The role that touch will assume in this path will greatly depend on its development, which is still very rudimentary at the moment. Nevertheless, we should not forget the words of the American British anthropologist Ashley Montagu on the power of this sense, maybe the most complex of all, for human communication. In his classic book Touching: The Human Significance of the Skin, the Princeton University professor who passed away in 1999 also made such claims as these: “In the evolution of the senses, touch was undoubtedly the first to exist. Touch is the parent of our eyes, ears, nose and mouth. [...] as Bertrand Russell pointed out some time ago, it is the sense that gives us a sense of reality. Not only our geometry and our physics, but all conception of what exists beyond us is based on the sense of touch.”
“I agree that touch will become increasingly important, because it’s what totally changes the game when you interact with objects and the surroundings. I think it will really unlock the ability of robots to interact with the environment in an effective way,” believes Palli. However, for the time being, what he and his team are proposing to ensure that the relationship between humans and machines functions well is a kind of shared autonomy. In this way, the person who begins to interact with the machine treats it like a child who has to be taught and slowly given more leeway to make their own decisions. “That means that the robot starts from a point where it is fully dependent on the human, because it doesn’t know how to do things. The human will teach it what to do, which gives the robot more autonomy, because it will be able to do this independently from now on,” explains the researcher. This process will also build the person’s trust in the robot.
When Roberto Meattini is asked in a social setting what he does for a living, he usually opts for the short version: “I work on robot-human interaction; I study how to connect humans with robots and vice versa.” Because he insists that it is not about creating robots, but about this relationship, which essentially underpins the theoretical foundations of the main disciplines of automatic systems engineering with which they work. In the engineer’s doctoral thesis, he referred to the toy robot that his parents bought him on his fifth birthday. He is also convinced of the importance of touch on the road to improvement: “The ability to sense and respond to touch will empower robots to not only accomplish manipulation tasks and autonomous operations better, but also to understand human intentions and serve human needs, thereby leading to more intuitive and effective interactions.”
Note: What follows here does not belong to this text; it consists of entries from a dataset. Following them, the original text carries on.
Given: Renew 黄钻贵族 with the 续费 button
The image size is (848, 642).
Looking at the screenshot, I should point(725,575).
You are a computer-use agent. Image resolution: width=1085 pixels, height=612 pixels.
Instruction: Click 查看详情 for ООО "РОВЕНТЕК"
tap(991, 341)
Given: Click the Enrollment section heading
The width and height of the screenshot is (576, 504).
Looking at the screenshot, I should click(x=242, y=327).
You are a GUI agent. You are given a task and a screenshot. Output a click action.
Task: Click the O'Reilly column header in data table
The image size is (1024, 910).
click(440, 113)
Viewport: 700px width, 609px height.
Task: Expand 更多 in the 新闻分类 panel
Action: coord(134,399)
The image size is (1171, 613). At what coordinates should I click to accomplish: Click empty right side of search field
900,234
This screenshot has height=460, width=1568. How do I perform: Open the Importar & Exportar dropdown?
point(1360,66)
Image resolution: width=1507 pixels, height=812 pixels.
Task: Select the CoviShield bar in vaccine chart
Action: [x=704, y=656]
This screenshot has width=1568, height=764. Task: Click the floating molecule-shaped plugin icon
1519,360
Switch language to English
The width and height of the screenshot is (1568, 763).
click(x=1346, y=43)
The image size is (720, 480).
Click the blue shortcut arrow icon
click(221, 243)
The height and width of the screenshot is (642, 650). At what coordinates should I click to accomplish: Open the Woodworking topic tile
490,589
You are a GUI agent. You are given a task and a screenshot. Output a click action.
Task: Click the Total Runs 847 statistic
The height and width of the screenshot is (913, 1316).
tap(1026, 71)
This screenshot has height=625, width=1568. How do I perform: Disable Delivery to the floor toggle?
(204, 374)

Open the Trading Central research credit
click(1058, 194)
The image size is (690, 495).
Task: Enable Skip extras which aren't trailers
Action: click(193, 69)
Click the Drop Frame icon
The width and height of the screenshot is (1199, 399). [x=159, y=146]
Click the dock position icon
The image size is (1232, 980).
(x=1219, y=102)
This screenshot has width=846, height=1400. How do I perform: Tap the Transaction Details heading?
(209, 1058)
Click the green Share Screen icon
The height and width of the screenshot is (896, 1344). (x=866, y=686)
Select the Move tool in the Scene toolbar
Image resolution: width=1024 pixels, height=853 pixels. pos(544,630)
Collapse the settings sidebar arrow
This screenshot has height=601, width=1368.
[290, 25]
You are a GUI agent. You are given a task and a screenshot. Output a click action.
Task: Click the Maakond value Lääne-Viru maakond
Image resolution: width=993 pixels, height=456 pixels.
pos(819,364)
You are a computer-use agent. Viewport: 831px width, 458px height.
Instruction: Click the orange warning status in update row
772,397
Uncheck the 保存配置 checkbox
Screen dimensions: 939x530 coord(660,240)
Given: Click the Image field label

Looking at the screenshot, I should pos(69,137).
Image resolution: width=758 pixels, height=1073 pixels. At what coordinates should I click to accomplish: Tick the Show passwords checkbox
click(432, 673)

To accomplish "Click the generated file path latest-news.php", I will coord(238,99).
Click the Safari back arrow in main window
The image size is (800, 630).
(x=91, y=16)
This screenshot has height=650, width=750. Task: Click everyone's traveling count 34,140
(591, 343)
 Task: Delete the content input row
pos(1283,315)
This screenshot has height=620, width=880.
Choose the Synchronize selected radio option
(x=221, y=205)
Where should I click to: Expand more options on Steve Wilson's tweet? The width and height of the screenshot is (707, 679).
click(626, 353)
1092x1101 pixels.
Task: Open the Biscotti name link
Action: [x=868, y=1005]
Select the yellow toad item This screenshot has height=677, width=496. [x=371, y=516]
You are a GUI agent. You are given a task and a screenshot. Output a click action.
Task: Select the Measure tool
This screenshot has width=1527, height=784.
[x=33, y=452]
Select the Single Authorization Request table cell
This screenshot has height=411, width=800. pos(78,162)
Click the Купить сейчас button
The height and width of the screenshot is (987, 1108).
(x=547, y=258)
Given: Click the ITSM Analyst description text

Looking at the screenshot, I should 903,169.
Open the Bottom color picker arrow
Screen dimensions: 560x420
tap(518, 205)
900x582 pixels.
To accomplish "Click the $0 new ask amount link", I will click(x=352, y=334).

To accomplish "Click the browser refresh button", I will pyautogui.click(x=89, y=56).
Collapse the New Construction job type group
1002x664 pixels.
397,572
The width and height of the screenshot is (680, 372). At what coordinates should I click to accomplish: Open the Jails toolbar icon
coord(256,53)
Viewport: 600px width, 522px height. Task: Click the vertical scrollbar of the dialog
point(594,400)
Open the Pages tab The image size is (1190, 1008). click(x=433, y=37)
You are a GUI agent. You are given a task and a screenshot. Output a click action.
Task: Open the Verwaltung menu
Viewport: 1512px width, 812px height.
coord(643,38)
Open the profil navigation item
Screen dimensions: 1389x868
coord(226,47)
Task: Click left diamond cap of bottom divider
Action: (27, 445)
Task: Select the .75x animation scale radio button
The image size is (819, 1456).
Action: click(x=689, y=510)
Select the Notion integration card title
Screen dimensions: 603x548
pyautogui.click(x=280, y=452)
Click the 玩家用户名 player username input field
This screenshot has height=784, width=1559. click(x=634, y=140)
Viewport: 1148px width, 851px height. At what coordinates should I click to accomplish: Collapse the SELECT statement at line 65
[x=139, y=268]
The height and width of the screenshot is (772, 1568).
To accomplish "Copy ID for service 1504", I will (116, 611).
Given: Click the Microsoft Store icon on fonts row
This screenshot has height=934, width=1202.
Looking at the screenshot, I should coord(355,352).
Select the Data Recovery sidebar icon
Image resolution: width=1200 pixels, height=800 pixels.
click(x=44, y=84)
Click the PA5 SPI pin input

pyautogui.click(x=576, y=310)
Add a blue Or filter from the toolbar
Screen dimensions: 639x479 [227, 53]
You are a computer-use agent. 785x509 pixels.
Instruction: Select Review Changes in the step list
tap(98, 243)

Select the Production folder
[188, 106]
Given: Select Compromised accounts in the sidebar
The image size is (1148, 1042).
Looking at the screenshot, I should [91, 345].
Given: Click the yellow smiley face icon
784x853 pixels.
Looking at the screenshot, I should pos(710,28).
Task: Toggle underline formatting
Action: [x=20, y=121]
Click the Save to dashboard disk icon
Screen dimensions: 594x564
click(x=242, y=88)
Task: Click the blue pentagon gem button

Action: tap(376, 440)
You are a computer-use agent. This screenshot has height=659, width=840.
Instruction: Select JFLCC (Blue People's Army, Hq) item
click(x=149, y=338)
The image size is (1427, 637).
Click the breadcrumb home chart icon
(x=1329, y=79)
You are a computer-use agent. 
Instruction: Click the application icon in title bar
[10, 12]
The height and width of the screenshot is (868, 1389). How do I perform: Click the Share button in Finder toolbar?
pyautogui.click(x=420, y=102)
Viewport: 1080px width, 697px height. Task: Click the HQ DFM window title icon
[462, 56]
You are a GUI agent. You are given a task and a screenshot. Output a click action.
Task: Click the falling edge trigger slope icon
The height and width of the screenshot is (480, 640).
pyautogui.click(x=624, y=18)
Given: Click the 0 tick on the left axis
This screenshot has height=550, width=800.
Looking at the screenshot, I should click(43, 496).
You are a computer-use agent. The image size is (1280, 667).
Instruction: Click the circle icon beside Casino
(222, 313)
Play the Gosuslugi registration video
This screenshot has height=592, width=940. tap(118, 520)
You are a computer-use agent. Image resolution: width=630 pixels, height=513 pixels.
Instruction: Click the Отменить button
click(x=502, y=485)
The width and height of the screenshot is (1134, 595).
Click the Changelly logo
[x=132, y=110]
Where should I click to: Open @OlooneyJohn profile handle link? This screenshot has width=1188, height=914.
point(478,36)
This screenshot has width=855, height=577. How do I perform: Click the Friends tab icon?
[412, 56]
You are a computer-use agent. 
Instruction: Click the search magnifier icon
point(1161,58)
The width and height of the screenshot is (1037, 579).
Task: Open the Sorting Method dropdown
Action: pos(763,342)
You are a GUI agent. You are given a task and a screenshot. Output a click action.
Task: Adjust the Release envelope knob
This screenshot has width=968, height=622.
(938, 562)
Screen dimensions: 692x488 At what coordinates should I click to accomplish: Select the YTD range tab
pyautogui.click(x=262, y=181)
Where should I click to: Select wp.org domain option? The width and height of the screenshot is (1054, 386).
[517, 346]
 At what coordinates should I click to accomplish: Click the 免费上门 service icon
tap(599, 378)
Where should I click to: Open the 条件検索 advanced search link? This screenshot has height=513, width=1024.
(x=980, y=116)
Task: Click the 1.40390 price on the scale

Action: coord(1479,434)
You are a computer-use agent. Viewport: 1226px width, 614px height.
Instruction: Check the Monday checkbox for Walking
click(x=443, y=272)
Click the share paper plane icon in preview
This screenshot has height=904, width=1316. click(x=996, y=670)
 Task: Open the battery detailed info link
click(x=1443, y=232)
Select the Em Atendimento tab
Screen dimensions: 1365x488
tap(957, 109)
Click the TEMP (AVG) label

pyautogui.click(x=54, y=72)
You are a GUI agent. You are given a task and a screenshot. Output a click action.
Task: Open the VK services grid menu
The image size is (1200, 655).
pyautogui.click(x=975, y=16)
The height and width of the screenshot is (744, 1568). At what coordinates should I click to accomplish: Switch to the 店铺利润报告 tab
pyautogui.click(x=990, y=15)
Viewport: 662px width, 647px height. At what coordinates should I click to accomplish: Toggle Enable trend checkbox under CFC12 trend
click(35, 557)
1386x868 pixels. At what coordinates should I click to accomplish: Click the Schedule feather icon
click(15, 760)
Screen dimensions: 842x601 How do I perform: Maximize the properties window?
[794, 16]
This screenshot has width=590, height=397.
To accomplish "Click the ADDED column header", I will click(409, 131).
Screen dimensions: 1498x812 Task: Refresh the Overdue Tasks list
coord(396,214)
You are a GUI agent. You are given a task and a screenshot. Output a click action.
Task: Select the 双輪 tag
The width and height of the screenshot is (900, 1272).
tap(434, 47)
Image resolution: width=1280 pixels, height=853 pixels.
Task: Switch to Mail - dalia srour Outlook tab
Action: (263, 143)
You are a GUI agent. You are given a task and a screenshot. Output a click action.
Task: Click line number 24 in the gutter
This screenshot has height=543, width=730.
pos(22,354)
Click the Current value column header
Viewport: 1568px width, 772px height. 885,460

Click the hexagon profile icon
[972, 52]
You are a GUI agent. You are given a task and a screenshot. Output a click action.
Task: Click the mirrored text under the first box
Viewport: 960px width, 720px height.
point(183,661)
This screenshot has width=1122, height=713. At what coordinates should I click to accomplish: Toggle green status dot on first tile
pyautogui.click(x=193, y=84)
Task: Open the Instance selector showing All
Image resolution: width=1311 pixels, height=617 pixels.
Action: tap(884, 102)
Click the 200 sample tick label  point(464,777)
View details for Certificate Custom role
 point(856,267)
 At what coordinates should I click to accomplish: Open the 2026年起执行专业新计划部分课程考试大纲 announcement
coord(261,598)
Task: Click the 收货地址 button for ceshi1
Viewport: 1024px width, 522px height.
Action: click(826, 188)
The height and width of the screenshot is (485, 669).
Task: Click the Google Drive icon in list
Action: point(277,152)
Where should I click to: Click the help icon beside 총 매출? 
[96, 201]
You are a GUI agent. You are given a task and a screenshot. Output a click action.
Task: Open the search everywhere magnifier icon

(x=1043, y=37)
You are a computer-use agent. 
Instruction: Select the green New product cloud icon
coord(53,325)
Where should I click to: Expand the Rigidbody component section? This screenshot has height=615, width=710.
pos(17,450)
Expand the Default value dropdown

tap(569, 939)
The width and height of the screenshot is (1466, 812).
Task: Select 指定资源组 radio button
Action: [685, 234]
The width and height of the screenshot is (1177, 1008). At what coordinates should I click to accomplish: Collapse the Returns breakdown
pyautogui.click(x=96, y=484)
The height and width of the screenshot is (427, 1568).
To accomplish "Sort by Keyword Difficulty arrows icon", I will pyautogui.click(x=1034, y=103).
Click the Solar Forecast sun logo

This certainly sounds good. But at this point, even though we are talking about robots with basic abilities at first glance, it is inevitable to confront the fears that are increasingly surfacing about the potential unintended consequences of the development of artificial intelligence. After all, these are robots that are capable of learning new things. “We apply ethical principles to all of our research,” Palli says when asked the question. But do they envision the idea of transmitting some sort of ethics to the robots? “No, not in principle, we are not working on that. We are working on safety, so that all the tasks they perform are done safely,” he responds, before adding: “We could say that we are working on a core ethical requirement.”